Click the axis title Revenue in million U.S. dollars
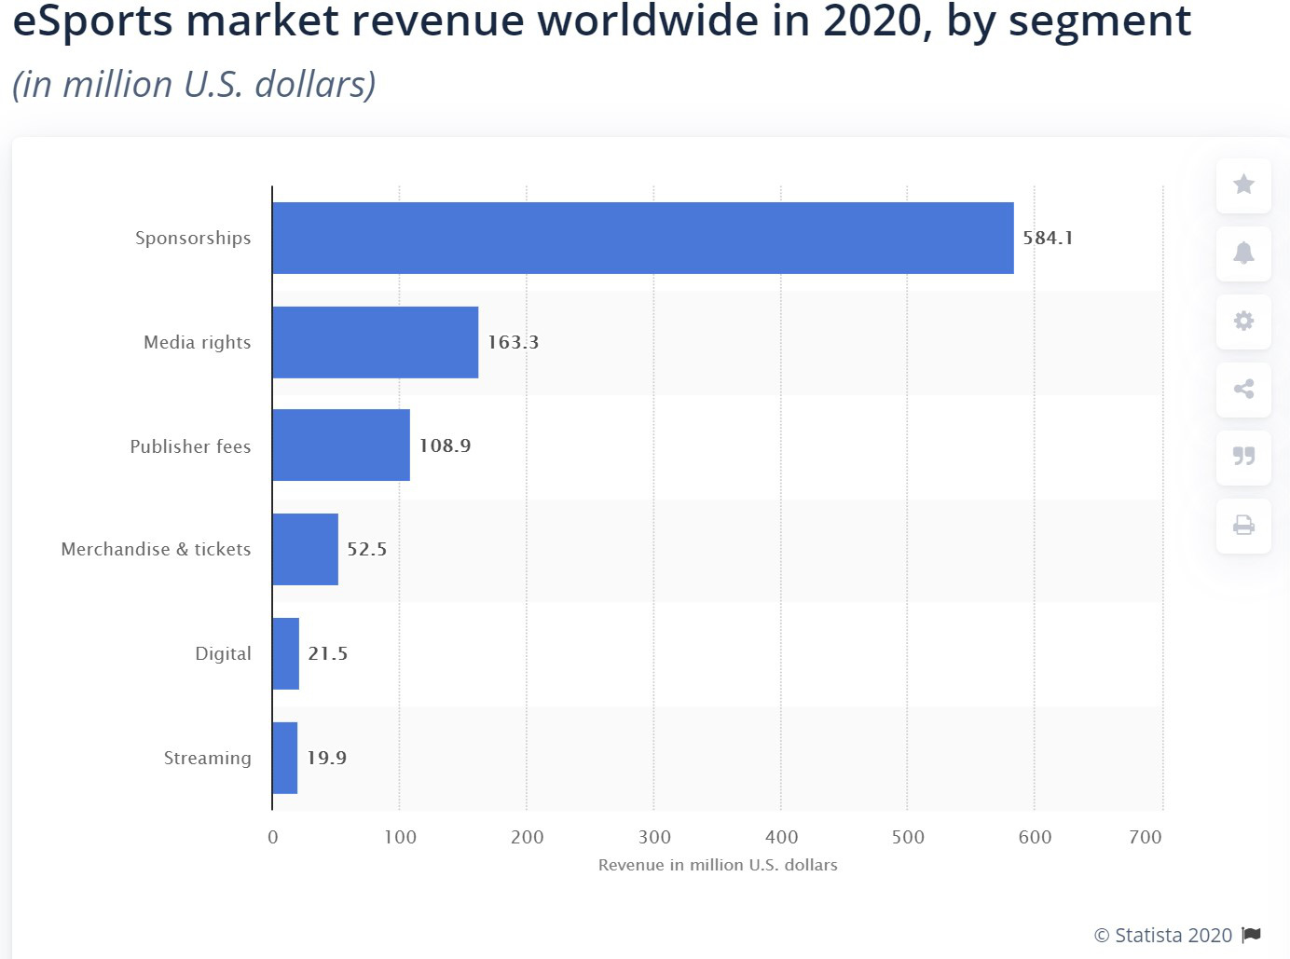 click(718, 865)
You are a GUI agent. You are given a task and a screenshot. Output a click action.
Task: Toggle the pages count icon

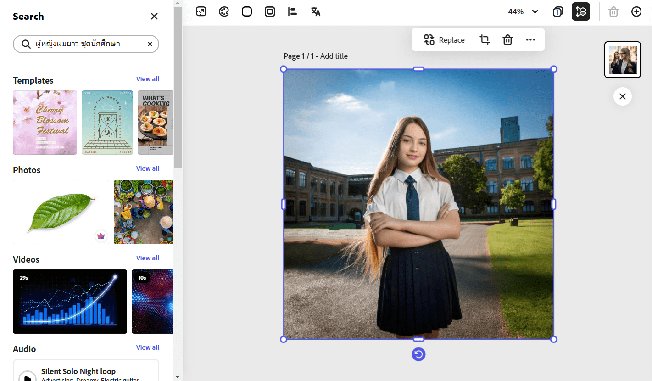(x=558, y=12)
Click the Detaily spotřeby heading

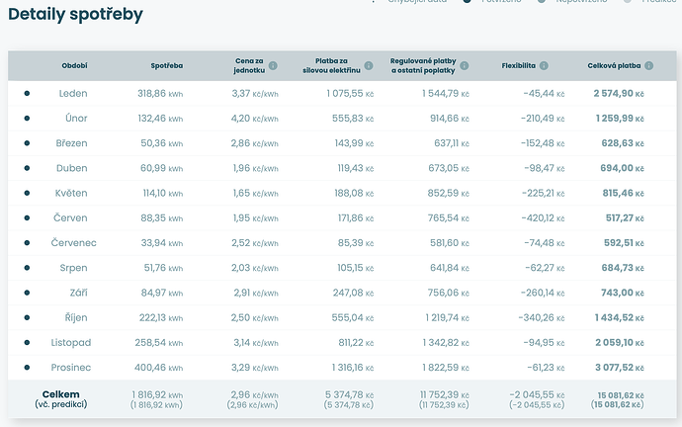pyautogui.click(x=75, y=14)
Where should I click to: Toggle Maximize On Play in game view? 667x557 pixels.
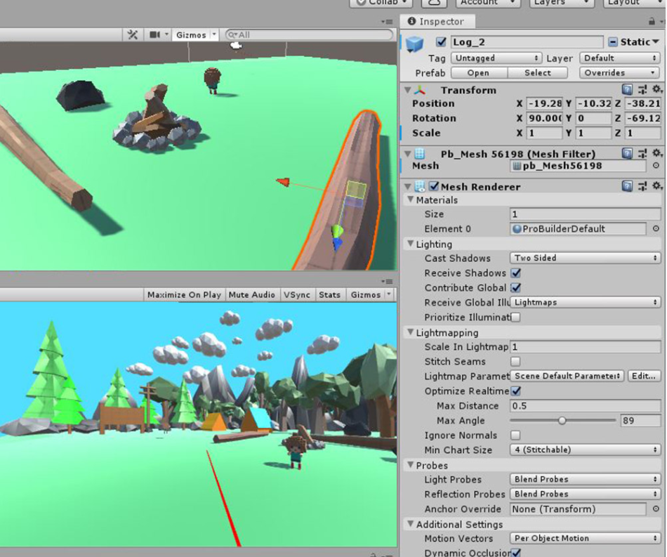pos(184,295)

══════════

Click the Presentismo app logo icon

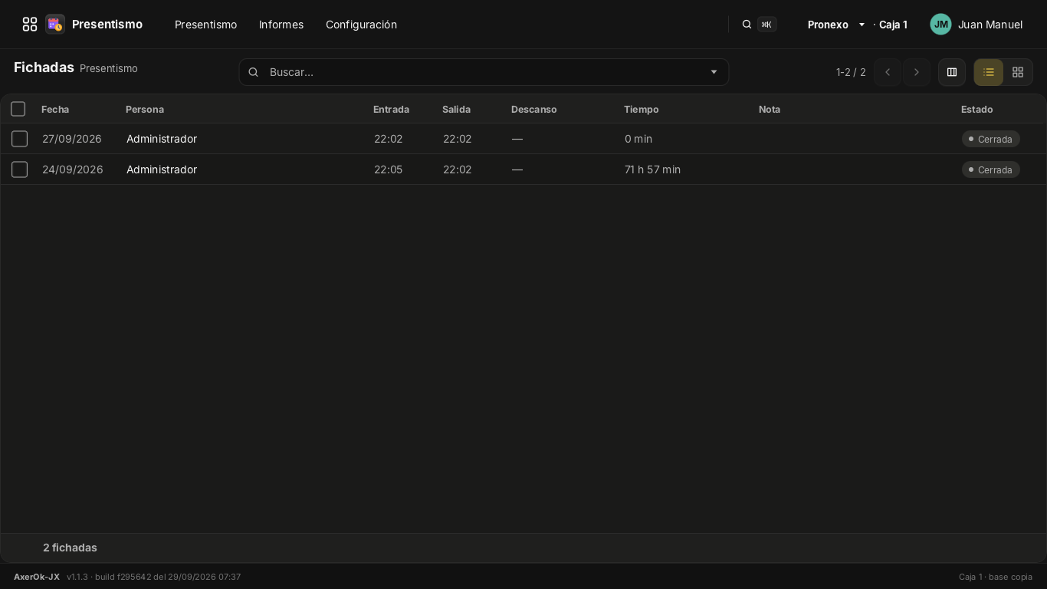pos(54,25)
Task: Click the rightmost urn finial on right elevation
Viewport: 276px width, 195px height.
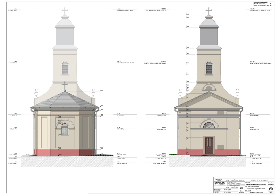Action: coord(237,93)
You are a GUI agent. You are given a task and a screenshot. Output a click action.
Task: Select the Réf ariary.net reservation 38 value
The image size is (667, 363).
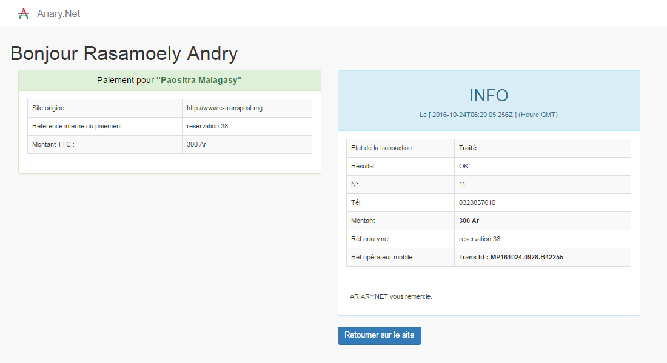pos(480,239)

══════════

| EXERCISE DESCRIPTION |
Pull out each line of the data above that contains the string "icon". Uppercase and lowercase letters count as different.

| EXERCISE RESPONSE |
Task: Toggle the pages count icon
Click the Presentismo app logo icon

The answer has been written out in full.